A hacker group dubbed the "Carbanak cybergang" has stolen at least $300 million and most likely closer to $1 billion in the past five years from financial institutions and banks in nearly 30 nations including the U.S., some in Europe and Japan, according to a report by Moscow-based Kaspersky Lab. The "unprecedented cyber-robbery" by the Carbanak gang could give it the notorious distinction of being the biggest bank theft ever.
Per Kaspersky Lab's report, due to be published on Monday, Feb. 16, the cybercriminals stole close to $10 million in each raid and the gang's members come from Ukraine, China, Russia and other European countries. The New York Times has managed to lay its hands on an advance copy of the report and divulged the findings.
The publication reveals that the cybercriminals targeted not only banks and financial institutions but also e-payment systems. Alarmingly, the gang is still active.
"This is likely the most sophisticated attack the world has seen to date in terms of the tactics and methods that cybercriminals have used to remain covert," revealed Chris Doggett, managing director of Kaspersky Lab North America market.
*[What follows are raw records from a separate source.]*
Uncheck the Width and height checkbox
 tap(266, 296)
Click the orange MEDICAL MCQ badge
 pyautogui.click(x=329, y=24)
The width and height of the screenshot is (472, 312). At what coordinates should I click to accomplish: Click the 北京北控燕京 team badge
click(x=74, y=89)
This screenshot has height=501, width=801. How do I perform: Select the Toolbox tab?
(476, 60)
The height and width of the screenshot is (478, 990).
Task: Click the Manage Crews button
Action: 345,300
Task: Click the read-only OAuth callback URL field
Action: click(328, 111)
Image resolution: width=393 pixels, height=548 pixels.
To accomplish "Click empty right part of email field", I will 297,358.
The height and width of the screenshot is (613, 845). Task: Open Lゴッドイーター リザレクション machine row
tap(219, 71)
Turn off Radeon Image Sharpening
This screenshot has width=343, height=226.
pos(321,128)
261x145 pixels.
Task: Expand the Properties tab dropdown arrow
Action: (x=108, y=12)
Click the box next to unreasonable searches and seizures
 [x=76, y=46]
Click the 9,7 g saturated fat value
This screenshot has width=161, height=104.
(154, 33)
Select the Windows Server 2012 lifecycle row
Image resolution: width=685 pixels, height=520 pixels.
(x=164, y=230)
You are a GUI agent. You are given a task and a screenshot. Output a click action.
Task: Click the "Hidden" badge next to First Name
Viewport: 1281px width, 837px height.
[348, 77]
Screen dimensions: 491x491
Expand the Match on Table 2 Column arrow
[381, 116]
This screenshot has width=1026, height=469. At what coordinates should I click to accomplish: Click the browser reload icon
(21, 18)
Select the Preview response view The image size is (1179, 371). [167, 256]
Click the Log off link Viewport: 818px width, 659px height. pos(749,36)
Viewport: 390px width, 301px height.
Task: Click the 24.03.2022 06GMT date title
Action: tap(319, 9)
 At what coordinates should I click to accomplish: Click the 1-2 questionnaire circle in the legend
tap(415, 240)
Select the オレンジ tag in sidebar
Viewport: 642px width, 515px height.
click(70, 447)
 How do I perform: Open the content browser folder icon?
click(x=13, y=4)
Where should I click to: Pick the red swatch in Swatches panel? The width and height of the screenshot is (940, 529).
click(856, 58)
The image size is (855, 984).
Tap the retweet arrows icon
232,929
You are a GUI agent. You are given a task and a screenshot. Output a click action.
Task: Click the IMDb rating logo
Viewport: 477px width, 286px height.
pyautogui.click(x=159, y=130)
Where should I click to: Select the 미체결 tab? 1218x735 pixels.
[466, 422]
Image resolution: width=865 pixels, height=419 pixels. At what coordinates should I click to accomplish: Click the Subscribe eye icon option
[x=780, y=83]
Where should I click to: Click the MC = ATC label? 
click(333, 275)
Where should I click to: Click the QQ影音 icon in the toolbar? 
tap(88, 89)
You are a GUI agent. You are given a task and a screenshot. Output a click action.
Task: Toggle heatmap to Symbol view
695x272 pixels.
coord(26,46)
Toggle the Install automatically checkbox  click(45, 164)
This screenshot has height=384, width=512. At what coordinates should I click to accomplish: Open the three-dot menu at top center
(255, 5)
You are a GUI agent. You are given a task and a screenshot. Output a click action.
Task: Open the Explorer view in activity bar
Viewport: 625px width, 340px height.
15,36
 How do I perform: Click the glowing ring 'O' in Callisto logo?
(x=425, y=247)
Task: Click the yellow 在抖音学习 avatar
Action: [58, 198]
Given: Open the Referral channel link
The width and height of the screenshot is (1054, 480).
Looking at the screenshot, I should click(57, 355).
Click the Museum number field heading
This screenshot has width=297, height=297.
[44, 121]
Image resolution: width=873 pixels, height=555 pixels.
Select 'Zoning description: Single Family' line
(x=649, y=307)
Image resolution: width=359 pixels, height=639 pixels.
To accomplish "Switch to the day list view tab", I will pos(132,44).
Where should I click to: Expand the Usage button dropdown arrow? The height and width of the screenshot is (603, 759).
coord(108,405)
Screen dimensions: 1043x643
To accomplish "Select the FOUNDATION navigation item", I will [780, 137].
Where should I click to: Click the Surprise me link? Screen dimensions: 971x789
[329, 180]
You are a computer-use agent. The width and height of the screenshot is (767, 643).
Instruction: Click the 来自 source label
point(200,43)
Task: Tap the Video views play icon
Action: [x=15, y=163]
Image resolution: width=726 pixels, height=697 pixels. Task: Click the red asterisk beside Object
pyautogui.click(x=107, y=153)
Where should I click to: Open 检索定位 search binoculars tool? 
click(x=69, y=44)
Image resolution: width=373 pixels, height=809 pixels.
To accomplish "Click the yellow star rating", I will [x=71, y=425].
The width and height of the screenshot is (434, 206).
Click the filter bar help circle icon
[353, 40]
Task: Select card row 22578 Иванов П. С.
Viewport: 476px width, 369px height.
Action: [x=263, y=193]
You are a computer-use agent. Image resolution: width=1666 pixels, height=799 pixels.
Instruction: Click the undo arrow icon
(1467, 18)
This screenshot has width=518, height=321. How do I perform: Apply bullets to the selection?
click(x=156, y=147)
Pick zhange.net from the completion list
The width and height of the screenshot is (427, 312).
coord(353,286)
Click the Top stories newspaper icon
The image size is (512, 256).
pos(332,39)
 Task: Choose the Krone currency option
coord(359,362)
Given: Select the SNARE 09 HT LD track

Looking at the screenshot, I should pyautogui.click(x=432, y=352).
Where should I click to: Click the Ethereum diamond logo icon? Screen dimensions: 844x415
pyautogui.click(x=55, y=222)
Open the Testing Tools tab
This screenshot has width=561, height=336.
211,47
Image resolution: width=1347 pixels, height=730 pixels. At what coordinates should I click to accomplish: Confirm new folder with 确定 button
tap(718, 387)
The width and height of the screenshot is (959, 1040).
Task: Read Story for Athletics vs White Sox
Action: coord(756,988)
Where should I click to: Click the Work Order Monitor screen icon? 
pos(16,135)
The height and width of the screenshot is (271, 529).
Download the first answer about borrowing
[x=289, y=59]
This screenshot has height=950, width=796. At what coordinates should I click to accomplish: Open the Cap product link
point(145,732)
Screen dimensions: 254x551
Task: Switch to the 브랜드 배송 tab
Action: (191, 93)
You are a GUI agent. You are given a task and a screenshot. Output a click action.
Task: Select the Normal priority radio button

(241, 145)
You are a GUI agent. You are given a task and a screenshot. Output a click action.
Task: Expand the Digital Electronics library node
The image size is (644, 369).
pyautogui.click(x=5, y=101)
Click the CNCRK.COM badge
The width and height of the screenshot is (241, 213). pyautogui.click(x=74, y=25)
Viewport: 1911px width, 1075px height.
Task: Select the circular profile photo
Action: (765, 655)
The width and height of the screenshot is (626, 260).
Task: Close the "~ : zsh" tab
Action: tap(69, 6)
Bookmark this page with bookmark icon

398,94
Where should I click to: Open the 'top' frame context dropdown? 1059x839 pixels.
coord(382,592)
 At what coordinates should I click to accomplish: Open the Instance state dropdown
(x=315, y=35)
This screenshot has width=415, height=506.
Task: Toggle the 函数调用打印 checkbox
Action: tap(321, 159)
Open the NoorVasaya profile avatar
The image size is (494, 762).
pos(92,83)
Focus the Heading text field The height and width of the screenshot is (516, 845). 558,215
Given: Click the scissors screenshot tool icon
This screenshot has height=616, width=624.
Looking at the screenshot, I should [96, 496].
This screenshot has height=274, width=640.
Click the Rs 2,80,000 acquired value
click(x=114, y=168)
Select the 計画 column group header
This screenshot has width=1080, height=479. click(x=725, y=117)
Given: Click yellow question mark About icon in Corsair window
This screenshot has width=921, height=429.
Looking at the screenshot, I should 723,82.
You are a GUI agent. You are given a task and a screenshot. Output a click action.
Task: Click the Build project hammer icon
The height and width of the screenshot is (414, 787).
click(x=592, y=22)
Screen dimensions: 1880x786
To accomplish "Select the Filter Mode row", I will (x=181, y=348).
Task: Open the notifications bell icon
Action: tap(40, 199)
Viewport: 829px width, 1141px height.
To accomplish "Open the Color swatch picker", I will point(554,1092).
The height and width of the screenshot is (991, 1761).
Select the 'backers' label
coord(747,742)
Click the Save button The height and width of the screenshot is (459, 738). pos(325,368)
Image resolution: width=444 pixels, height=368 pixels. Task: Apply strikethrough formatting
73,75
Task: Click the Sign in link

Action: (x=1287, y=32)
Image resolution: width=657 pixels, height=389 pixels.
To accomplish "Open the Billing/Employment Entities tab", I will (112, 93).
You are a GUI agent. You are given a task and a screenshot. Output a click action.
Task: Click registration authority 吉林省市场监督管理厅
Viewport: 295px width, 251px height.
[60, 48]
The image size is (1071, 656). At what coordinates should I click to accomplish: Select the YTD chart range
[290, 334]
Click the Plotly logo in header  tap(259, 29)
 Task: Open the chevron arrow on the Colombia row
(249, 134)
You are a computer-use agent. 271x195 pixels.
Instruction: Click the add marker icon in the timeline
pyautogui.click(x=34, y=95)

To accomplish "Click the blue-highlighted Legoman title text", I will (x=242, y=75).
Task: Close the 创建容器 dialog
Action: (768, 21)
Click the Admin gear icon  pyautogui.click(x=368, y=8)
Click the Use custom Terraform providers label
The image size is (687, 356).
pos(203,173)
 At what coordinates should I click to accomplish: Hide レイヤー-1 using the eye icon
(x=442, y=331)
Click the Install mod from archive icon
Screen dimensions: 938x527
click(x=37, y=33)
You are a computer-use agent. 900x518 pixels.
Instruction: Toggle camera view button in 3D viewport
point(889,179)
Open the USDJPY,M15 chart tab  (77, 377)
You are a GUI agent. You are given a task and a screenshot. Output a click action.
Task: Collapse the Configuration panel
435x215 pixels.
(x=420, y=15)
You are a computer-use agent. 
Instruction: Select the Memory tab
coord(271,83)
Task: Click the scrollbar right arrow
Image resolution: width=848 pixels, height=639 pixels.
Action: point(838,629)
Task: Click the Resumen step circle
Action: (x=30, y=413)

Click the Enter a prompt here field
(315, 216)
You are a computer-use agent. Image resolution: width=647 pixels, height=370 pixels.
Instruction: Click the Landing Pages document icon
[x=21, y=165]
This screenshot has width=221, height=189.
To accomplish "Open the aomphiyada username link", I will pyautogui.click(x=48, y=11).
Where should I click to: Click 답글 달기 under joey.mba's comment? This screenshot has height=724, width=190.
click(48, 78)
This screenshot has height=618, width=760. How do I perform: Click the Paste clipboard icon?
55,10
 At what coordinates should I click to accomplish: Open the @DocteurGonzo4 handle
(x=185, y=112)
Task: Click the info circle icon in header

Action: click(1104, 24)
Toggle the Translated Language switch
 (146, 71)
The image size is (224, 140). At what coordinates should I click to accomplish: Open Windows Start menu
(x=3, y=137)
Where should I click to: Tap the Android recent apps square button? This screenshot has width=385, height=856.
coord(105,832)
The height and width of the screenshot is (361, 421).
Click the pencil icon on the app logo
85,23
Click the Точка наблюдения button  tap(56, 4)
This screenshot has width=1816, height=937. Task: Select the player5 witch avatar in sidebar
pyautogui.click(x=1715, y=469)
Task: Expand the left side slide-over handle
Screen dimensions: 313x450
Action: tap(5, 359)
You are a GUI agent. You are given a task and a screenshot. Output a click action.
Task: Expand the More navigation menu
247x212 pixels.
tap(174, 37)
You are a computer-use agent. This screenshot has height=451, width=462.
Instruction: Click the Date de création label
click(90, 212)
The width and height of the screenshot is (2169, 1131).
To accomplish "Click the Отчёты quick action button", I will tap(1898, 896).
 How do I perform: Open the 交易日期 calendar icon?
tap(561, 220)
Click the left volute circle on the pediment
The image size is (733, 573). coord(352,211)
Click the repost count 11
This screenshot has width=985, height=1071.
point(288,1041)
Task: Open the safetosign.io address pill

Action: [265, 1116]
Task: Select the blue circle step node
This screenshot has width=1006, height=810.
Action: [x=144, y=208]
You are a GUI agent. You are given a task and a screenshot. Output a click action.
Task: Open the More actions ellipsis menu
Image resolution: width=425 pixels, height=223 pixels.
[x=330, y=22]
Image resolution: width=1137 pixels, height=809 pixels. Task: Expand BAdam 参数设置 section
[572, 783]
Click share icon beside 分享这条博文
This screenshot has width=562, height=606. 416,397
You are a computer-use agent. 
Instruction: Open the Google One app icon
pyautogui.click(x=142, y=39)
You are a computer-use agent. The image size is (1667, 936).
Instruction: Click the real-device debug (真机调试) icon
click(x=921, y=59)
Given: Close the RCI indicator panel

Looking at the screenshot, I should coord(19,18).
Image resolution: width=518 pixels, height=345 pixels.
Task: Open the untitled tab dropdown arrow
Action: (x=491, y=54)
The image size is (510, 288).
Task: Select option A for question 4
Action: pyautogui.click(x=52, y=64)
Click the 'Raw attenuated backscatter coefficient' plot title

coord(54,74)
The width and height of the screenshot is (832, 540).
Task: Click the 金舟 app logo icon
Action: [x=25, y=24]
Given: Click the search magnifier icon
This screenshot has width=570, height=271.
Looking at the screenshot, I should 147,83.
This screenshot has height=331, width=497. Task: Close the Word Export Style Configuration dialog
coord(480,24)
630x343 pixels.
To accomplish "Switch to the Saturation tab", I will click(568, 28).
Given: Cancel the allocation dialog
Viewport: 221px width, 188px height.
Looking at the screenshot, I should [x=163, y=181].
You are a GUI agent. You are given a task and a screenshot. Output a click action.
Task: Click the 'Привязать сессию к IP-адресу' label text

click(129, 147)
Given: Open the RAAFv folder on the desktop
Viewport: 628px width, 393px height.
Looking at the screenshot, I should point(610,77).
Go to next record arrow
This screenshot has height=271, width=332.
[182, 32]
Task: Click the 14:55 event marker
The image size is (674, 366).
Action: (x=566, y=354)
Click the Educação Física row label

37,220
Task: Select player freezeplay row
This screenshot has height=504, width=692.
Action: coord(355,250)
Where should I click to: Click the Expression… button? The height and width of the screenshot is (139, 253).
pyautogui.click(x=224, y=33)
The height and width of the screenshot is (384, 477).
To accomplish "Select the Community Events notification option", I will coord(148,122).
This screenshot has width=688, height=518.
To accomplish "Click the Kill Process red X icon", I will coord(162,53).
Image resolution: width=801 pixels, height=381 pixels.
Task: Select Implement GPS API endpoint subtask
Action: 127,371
The hackers' heists amount to at least $300 million per the evidence Kaspersky Lab has and it believes the total could be three times that amount.
"These bank heists were surprising because it made no difference to the criminals what software the banks were using," said Sergey Golovanov, principal security researcher at Kaspersky Lab's global research and analysis team. "It was a very slick and professional cyber-robbery."
So how did the Carbanak cybergang -- which gets its name from the malware it used -- manage to pull off a string of these surprising heists? The hackers broke into the computer systems of the targeted banks by sending infected emails to the employees containing the Carbanak malware.
Once the malware spread, the hackers had access and were able to find out which employees were responsible for cash transfer or ATMs. They wasted no time in installing a RAT, i.e., a remote access tool, that allowed the hackers to observe how employees use their computers. They used the videos or screenshots of the employee's screen to observe what the particular employee did and later mimic the same pattern.
The hackers were able to direct ATMs to remotely dispense the money as required, when an accomplice would be waiting, as well as transfer funds to fraudulent accounts.
The security firm was alerted to the hacking when an Eastern European bank's security service showed them a video of the bank's ATM dispensing money to a robber who did not possess a card and was not even pressing any buttons.
The names of the affected banks have not been divulged by Kaspersky Lab owing to nondisclosure agreements. The affected banks are aware of the incidents but have not informed any of their customers.
Reportedly, Interpol is looking into the matter and conducting an investigation.